1.3 判断标准[5]操作结束后所有患者拍摄全胸正、侧位片,以导管头端位于上腔静脉下1/3,上腔静脉与右心房交界处为“金标准”判断导管头端位置。统计导管尖端位置的符合率和穿刺成功率。利用金属导丝作为探测电极,随着导丝在进入上腔静脉后心电图P波可产生特定的变化,从而判断导丝尖端的位置(见图2)。

2 结果

心内ECG定位技术结合改良塞丁格穿刺置入PICC共55例,50例出现特征性P波,3例经调整体位后出现特征性P波,2例无特征性P波出现。与胸片比较,导管尖端位于心房内为51例,符合率为96.2%,位置过深2例,占3.7%。一次置管成功率达到92.7%,置管所耗时间控制在30min以内。置管过程中未出现因置管而引起的心率增快及心律不齐。
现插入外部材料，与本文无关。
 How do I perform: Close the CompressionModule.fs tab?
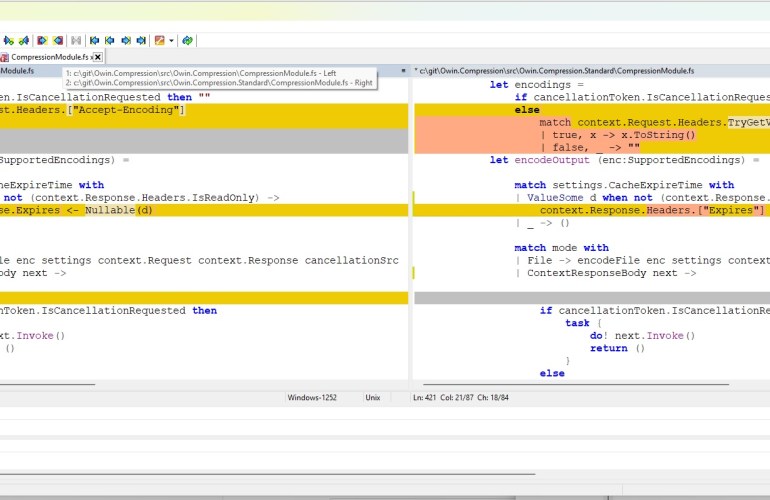point(98,58)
图1 PICC置管过程中心电监护仪通过塞丁格导丝与PICC厄尔接头连接

图2 PICC置入过程中心内电图P波变化

3 讨论

PICC置管技术在肿瘤科广泛应用,PICC导管留置的关键是其尖端位于上腔静脉下1/3,最佳是位于上腔静脉与右心房交界处。尖端位置过浅增加感染、穿孔、脱管的危险;尖端位置过深会刺激心内膜,诱发血栓及心律失常[6]。

B超引导下PICC置管较为准确,可随时监测导管尖端的位置。但对于无B超的科室,传统体表测量技术不能准确判断导管尖端的位置,心内心电定位法逐渐得到认可并广泛应用[7]。利用金属导丝作为探测电极,随着导丝在进入上腔静脉后心电图P波可产生特它的变化[8],从而判断导丝类端的位置(见图2)。
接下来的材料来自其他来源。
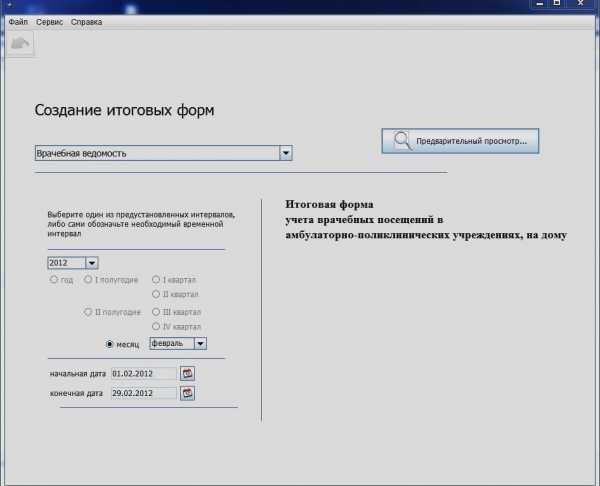Expand the февраль month dropdown
Viewport: 600px width, 486px height.
[x=200, y=343]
改良塞丁格技术是将原塞丁格技术中单一功能的扩张器改变为扩张器、插管鞘组件,从外周血管置入插管鞘,便于送入导丝、PICC导管[9],从而减少出血、机械性静脉炎的发生[10]。笔者通过插管鞘置入导丝、送入PICC导管过程顺利,未有感染、静脉炎的发生。
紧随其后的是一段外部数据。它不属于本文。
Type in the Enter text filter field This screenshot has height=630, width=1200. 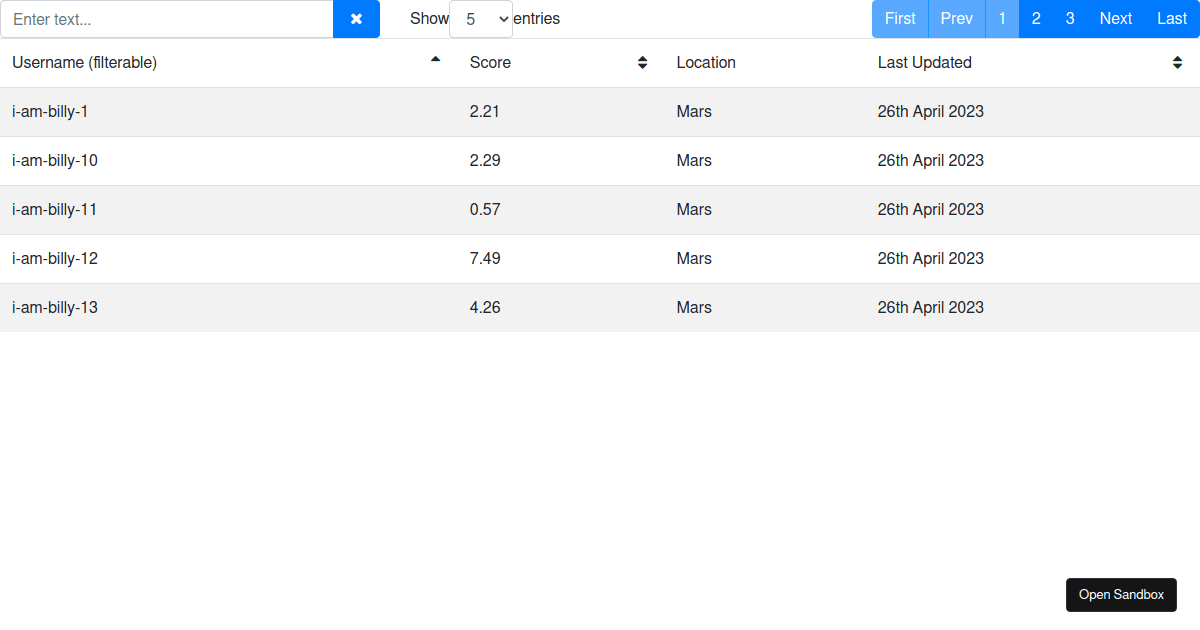point(167,19)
由于塞丁格导丝简单的连接心电监护仪与PICC,故抗交流电的能力较低,在应用腔内心电图进行PICC尖端定位的过程中,需要将所有仪器转换为电池供电状态[7],即拔出插头,可以获得清晰的心房腔内心电图。

改良塞丁格技术联合心内心电图定位技术置入PICC导管,操作方便,由于置管操作时间短,极大减少了出血、感染、静脉炎等并发症的发生。操作人员通过培训后可迅速掌握方法,有利于该项技术在广大医院的推广应用。